Using Novel Biomarkers to Predict Chemo-Induced Cardiovascular Toxicity in Patients with Breast Cancer

Despite improvement in survival in breast cancer patients from advanced therapies, rates of chemotherapy-induced cardiotoxicity manifesting as a decline in left ventricular ejection fraction (LVEF) have offset some of these benefits in patients receiving anthracycline-based chemotherapy followed by trastuzumab. Results suggesting clinical biomarkers predict cardiotoxicity have been inconsistent. Recently, the expression of angiotensin II type 1 receptor (ATR1) and endothelin 1 (ET1) has shown to play a role in breast tumor growth. We sought to evaluate whether the presence of ATR1 and ET1 in breast cancer tissue using immunohistochemistry (IHC) and qRT-PCR can predict chemotherapy-induced cardiotoxicity. We hypothesized that elevated expression of ATR1 and ET1 in tumor tissue is associated with chemotherapy-induced cardiotoxicity (LVEF <50%) compared to tissue from controls. 34 paraffin-embedded breast tissue specimens from women with breast cancer treated with anthracycline-based chemotherapy and trastuzumab were retrieved for analysis.
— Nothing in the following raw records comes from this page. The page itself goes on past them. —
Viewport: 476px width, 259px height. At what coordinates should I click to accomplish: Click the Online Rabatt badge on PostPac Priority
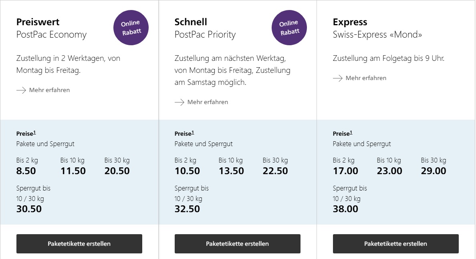(x=289, y=28)
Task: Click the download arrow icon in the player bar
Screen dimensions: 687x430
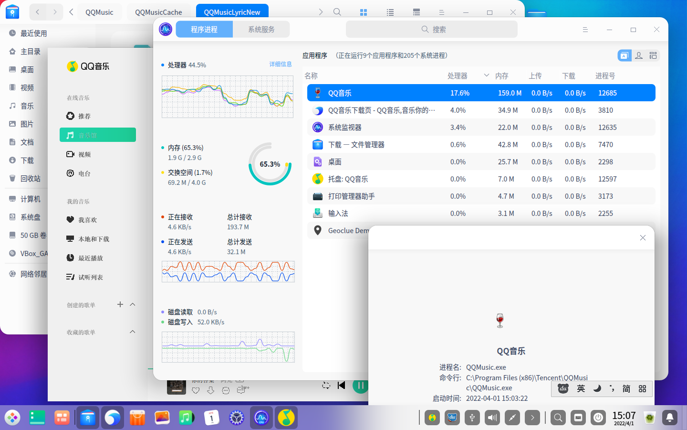Action: (x=210, y=390)
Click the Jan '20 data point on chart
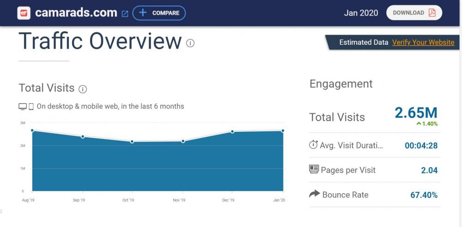 (283, 131)
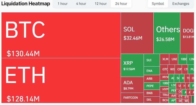
Task: Open the ETH $128.14M liquidation tile
Action: (61, 80)
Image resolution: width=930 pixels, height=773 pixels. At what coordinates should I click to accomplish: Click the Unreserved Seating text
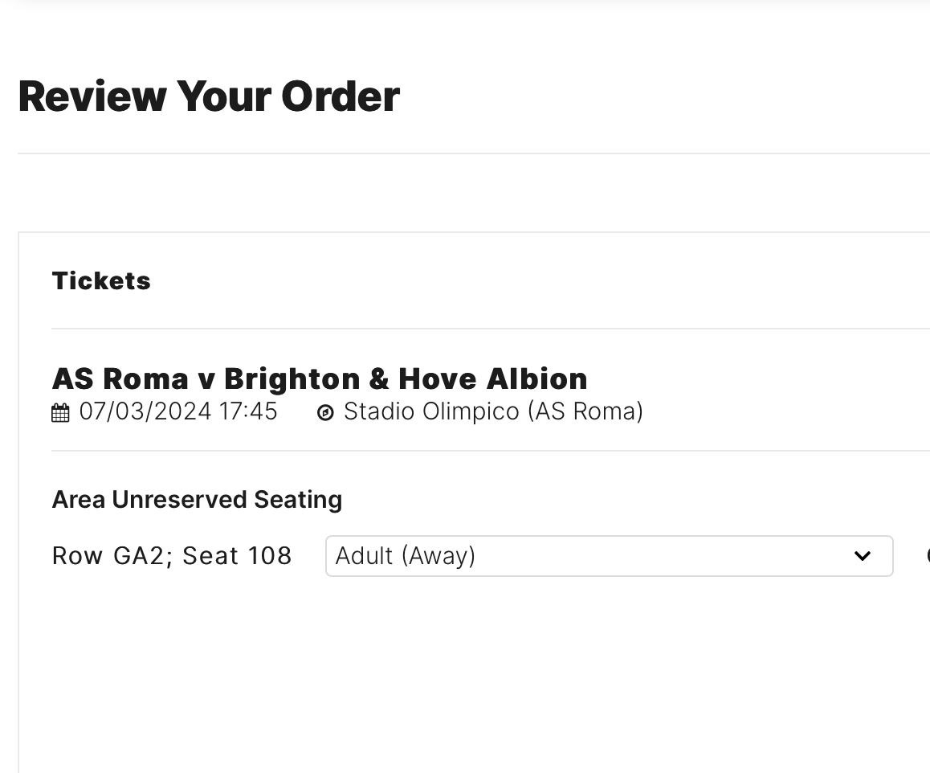point(227,500)
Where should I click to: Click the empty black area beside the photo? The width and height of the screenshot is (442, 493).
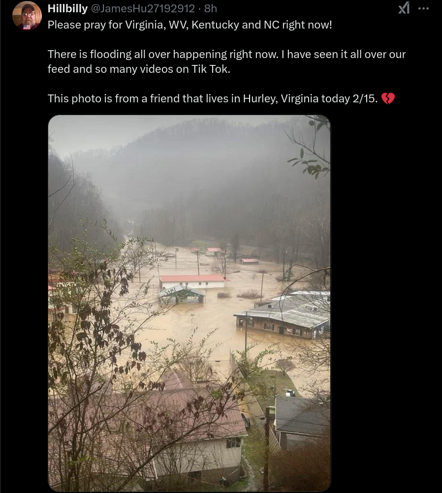pos(385,302)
IHC and qRT-PCR for expression of ATR1 and ET1 was performed on all specimens. We found that ET1 expression was significantly increased in patients with an LVEF <50%. In addition, we noted the lower the LVEF, the higher the ET1 expression (p=0.03). We also found patients with a change in LVEF of greater than 10% had more ET1 expression compared to those without a change in LVEF (p=0.05). We did not find a significant relationship between ATR1 and LVEF. Increased ET1 expression in breast tumor tissue may predict cardiotoxicity. Our findings may aid in future research using novel biomarkers to predict breast cancer patients at risk for developing chemotherapy-induced cardiotoxicity. In addition, targeted therapies to these biomarkers may potentially help prevent the development of cardiotoxicity.